What to produce
In the records below, some lines contain "Copy"; state the number of such lines and nothing else.

═══ Dataset ═══

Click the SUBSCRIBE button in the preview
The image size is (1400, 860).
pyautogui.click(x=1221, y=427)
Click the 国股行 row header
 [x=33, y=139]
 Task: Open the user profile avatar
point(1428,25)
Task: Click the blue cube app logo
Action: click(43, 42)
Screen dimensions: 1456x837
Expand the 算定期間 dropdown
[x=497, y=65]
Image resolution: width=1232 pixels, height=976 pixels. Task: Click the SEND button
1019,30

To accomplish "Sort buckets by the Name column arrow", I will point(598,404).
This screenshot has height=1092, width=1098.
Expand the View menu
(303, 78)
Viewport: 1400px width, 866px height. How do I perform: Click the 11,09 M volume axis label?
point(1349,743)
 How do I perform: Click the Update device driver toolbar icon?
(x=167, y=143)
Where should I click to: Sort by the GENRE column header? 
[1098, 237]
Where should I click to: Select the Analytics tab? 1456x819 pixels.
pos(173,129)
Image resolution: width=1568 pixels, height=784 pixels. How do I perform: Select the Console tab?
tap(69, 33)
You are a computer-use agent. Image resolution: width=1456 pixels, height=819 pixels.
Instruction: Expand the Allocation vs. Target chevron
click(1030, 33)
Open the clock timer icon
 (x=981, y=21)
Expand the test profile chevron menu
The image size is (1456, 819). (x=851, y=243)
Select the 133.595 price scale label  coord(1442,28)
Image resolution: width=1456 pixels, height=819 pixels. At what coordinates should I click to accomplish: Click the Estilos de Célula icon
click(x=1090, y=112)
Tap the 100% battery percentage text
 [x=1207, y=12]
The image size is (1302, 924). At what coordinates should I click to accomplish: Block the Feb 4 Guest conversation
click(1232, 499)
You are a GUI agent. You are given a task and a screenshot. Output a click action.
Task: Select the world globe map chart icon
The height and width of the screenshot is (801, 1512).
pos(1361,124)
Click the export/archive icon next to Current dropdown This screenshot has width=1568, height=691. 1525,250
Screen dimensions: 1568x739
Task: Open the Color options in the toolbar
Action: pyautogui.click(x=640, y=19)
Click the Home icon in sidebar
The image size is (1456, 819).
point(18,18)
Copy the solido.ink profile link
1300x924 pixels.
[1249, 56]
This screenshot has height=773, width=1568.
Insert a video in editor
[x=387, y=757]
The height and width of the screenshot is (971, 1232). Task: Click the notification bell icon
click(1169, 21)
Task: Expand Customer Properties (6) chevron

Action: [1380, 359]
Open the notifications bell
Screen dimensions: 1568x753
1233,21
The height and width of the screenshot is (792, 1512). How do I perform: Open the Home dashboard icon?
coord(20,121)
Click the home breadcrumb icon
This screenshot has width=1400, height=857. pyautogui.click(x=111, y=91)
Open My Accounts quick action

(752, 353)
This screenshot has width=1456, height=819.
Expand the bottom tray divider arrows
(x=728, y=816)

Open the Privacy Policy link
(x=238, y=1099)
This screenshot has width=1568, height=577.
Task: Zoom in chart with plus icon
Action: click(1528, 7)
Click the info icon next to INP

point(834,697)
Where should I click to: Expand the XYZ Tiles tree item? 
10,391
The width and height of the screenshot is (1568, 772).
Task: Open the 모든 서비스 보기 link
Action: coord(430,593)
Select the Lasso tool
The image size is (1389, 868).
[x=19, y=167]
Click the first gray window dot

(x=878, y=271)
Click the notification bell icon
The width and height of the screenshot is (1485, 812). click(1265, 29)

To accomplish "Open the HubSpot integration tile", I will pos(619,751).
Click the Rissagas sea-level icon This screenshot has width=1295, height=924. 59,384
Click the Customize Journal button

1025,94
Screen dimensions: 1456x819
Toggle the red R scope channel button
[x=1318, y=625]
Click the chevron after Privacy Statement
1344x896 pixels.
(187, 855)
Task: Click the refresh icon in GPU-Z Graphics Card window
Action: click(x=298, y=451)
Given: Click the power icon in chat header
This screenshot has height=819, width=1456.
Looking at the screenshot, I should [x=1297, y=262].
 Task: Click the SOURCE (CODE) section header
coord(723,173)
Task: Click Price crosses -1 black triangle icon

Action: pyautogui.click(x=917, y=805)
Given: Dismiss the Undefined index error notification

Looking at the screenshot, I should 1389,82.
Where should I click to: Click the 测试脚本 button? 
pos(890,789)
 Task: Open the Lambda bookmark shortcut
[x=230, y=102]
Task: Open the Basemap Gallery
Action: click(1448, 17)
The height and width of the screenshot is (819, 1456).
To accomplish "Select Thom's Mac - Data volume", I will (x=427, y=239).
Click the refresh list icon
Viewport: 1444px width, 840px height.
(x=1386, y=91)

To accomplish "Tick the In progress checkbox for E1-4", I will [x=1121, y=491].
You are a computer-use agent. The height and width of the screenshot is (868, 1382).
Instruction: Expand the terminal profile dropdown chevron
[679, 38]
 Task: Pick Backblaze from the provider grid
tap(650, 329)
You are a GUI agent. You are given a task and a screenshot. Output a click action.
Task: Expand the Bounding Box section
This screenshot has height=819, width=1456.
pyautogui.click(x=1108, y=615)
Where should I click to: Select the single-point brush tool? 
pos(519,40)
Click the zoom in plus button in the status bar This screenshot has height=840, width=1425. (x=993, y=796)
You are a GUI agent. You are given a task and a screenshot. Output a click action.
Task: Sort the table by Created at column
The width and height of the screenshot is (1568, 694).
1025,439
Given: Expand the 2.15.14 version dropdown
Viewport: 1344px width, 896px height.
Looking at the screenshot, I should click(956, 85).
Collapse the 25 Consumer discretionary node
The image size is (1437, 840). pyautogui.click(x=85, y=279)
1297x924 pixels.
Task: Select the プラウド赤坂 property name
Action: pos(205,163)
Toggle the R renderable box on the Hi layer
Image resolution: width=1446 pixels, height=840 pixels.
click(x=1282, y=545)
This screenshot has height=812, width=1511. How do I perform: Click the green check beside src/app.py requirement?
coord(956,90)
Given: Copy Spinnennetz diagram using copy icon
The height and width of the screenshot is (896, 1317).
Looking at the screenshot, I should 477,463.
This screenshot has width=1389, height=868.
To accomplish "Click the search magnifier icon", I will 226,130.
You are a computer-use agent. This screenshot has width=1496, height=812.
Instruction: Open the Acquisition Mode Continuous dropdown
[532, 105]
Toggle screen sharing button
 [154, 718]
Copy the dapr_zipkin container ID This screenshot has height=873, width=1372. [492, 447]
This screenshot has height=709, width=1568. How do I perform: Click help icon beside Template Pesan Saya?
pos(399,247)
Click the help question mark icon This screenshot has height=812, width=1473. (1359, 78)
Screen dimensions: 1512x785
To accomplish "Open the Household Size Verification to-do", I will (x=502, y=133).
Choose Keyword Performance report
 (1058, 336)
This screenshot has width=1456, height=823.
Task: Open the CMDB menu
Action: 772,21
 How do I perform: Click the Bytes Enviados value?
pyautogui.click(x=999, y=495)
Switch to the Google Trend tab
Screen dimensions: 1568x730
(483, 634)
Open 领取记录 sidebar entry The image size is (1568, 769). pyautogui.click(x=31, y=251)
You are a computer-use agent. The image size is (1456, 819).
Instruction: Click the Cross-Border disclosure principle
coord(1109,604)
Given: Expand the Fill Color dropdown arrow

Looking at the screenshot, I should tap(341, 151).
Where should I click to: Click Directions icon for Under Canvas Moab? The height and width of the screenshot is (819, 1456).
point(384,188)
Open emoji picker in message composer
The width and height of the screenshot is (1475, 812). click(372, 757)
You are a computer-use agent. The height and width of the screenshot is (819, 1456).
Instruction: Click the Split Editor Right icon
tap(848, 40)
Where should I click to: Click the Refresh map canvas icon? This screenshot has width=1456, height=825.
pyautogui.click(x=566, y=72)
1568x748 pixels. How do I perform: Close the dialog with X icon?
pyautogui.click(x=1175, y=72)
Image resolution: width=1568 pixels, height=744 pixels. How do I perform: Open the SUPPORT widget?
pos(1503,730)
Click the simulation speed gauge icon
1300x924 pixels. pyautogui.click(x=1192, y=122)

═══

Reply
3